Ah, on allait voir ce qu’on allait voir ! Fini la poussière ! Au diable, la routine ! Dans le placard à balais, les vieilleries ! Et du jour au lendemain, l’opérette est passée à la trappe. L’oukase est tombé : « RINGARD ». Qu’est-ce que ça voulait dire, en réalité, « ringard » ? On peut se poser la question. Tout bien considéré, ça signifiait que le répertoire ne s’ouvrait pas assez au « contemporain », à « l’avant-garde », à « l’art en train de se faire ».

 

 

A suivre …

 

 

Commentaires

Belle prétérition dans l'évocation en creux d'une force certaine du vulgaire, de l'informé brutal qui se réduit par défaut de civilisation, de formulation, en une expression de moindre résistance éructée. Je préfère pour ma part, rejetant tout autant ce qui est banale vulgarité, employer "grossier" en place de" vulgaire" pour ces instants de cri entr'articulé...

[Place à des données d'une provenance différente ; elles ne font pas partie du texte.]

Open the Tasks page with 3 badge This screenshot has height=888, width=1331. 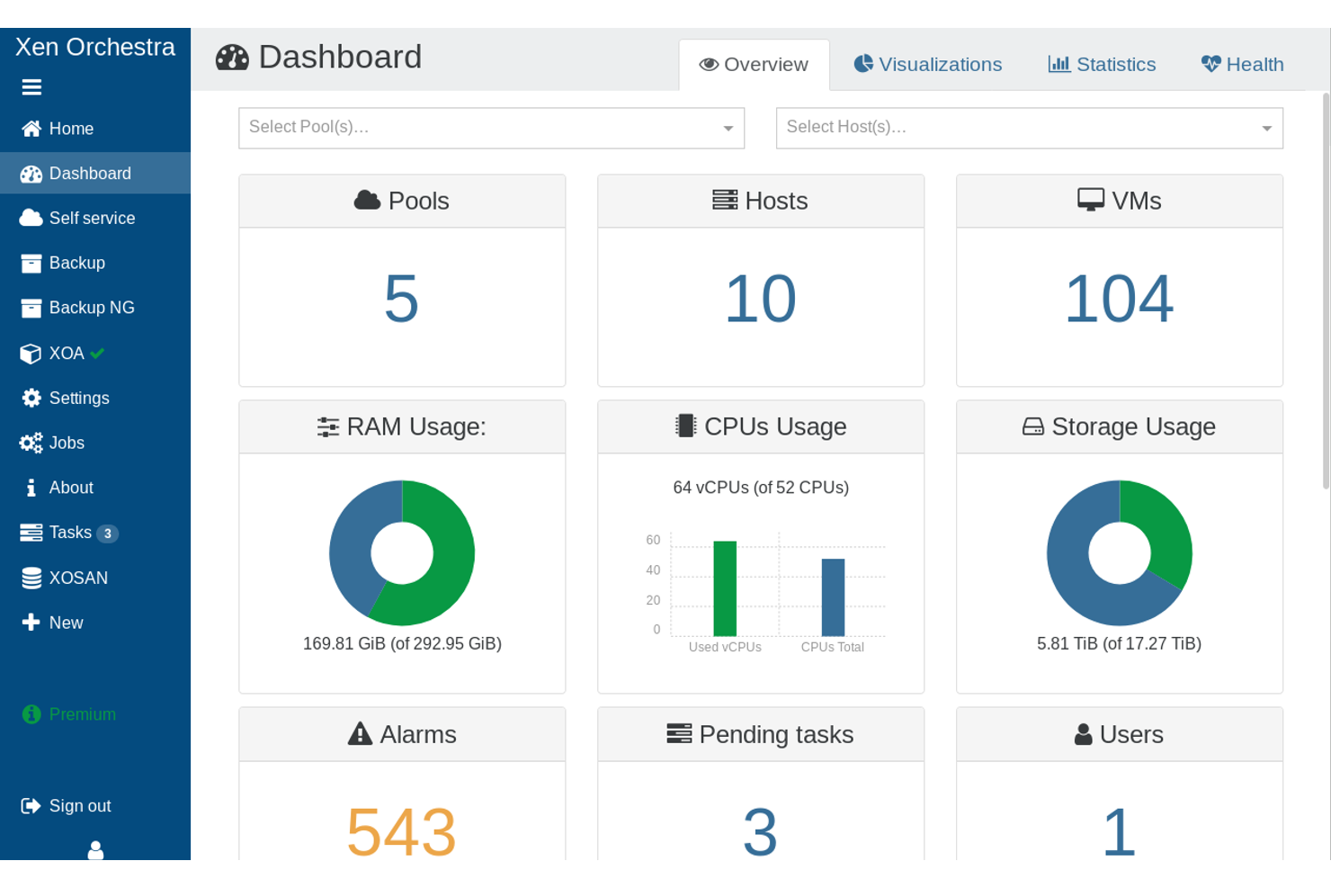tap(69, 533)
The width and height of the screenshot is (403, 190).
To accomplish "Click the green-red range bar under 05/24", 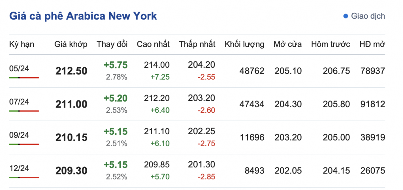I will 24,78.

Etonné aussi que ma journée d'hier ait tristement fait écho au "délitement du lien social" évoqué dans ce fil, par l'annonce au peuple salarié auquel j'appartiens de l'octroi souverain d'une promesse d'augmentation de salaire individuelle en réponse à l'expression collective d'une augmentation générale. Où le rejet s'immisce dans l'opération de distinction individuelle séparant le méritant du non-méritant tous deux entomologiquement épinglés sur une échelle subjective réalisant l'aliénation de mesurer les mérites respectifs du cerveau et des intestins… De la gestion des ressources humaines au seul kilogramme, qui porte au front la marque du rejet du complémentaire, du différent, de l'imparfait, du vieux… de l'Autre… de l'espace, du temps… du Soi.

Ce qui n'est pas sans évoquer la construction de la tour de Babel pour laquelle les bâtisseurs "prirent des briques à la place des pierres", "pierre" que le terme hébreu relie aux deux racines père et fils, alors que "brique" ne renvoie qu'au seul fils. La perte de la commune origine, principe ou passé, matrice ou opérette, conduit l'humanité à la présente confusion des langues d'individus sans plus aucun lieu commun, révélant la nudité sans esprit du Roi derrière l'habit d'arlequin sans couture des monologues.

Et, en son élan profond, la Vie refleurit déjà de nouveaux liens … Vivat !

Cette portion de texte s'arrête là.